Reading passage -
Since defendant's contention that he was prejudiced at the hearing on his motion to suppress is not meritorious, defendant's claim that his appellate representation on direct appeal was ineffective for failure to contest the trial court's ruling on his motion to suppress is also without merit. See Winsett, 153 Ill. 2d at 347.
Ineffective Assistance of Counsel at Trial
Defendant asserts that his trial counsel failed to provide effective assistance because he failed to: (1) present an opening statement; (2) develop a cohesive theory of defense; (3) present the defense of involuntary intoxication; (4) defend the aggravated criminal sexual assault aspect of the prosecution; and (5) address the felony murder issue during closing argument. Defendant further contends that his trial attorney erred when he conceded in closing argument that defendant "killed the woman he loved." We note that the facts which form the basis for these contentions were contained in the trial record and could have been raised on direct appeal. (See People v. Thomas (1995), 164 Ill. 2d 410, 416, 207 Ill. Dec. 490, 647 N.E.2d 983.) However, defendant alleges that his appellate counsel was ineffective for failing to raise these issues on direct appeal. Thus, we address the merits of defendant's allegations of error in the context of his claim of ineffective assistance of appellate counsel. (See People v. Coleman (1995), 168 Ill. 2d 509, 523, 660 N.E.2d 919, 214 Ill. Dec. 212.) We again note that if defendant suffered no prejudice from the alleged errors at trial, then he suffered no prejudice from appellate counsel's failure to contest the errors on appeal. See Winsett, 153 Ill. 2d at 347.

Task set -
a: Say whether each statement agrees with the passage on ineffective assistance of counsel, answering yes or no and quoting the words that decide it. (i) The defendant claims his trial counsel did not present an opening statement. (ii) The court says the facts behind the defendant's contentions about trial counsel were outside the trial record. (iii) The court finds the defendant's contention about prejudice at the suppression hearing meritorious.
b: List the numbered failures the defendant attributes to his trial counsel in the passage on ineffective assistance of counsel.

Data excerpts -
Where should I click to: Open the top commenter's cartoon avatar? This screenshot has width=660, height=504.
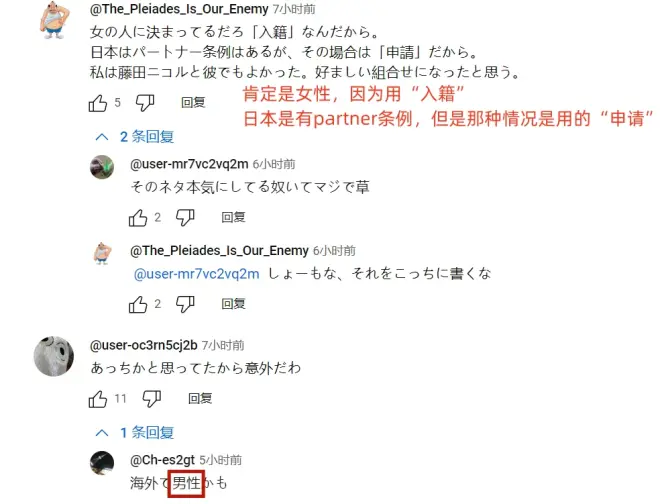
* * *
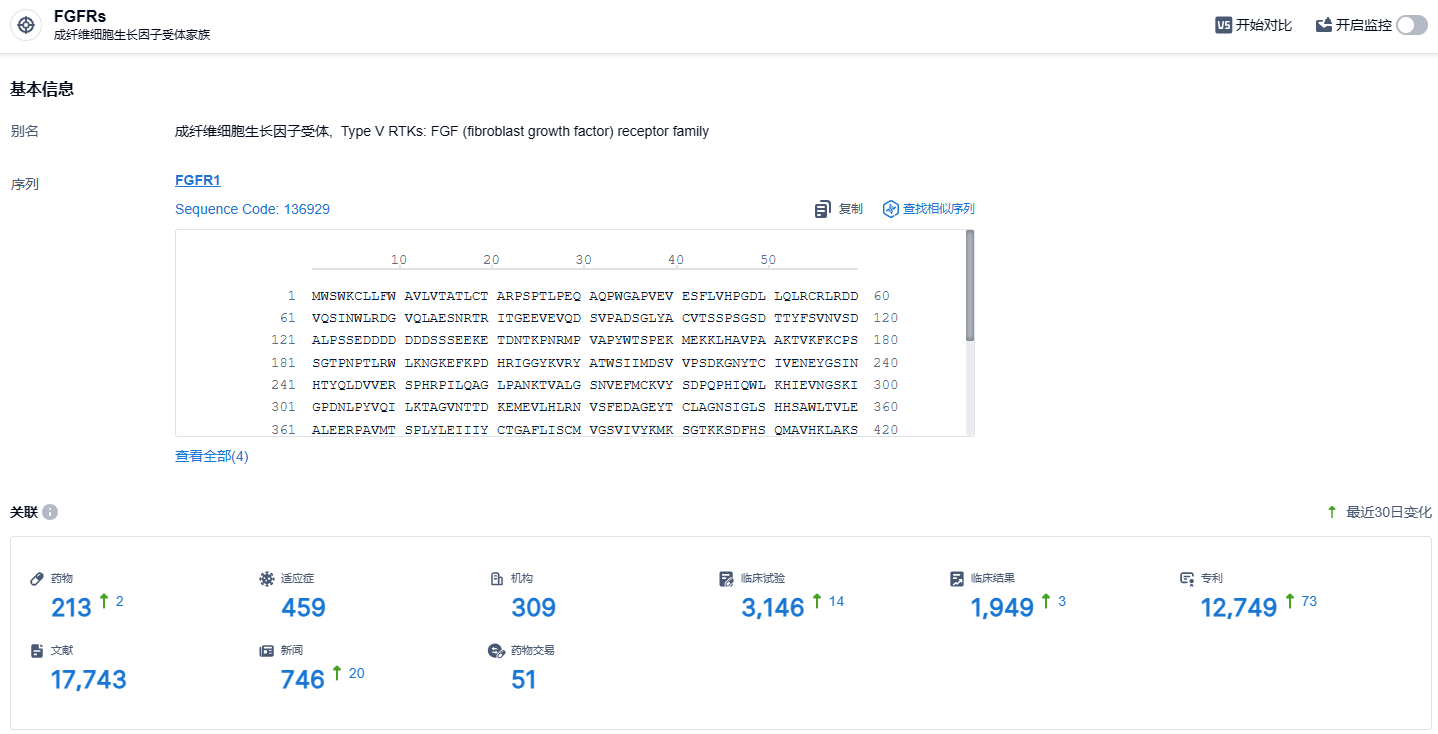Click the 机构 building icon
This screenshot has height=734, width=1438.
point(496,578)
--
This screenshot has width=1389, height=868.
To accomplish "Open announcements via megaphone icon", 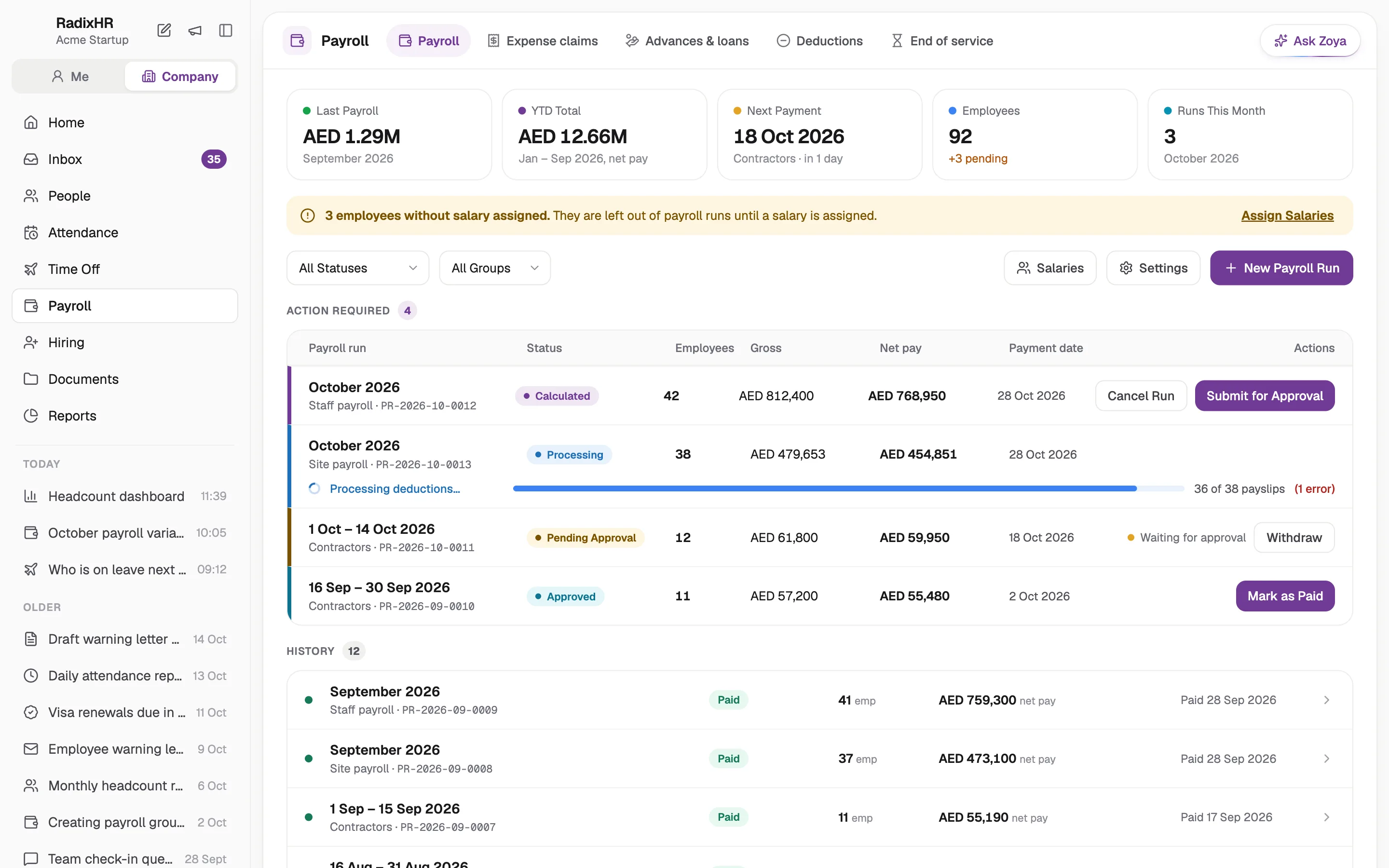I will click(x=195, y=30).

Per-task outputs -
a:
(i) Yes: "(1) present an opening statement"
(ii) No: "the facts which form the basis for these contentions were contained in the trial record and could have been raised on direct appeal"
(iii) No: "defendant's contention that he was prejudiced at the hearing on his motion to suppress is not meritorious"

b:
1. Present an opening statement
2. Develop a cohesive theory of defense
3. Present the defense of involuntary intoxication
4. Defend the aggravated criminal sexual assault aspect of the prosecution
5. Address the felony murder issue during closing argument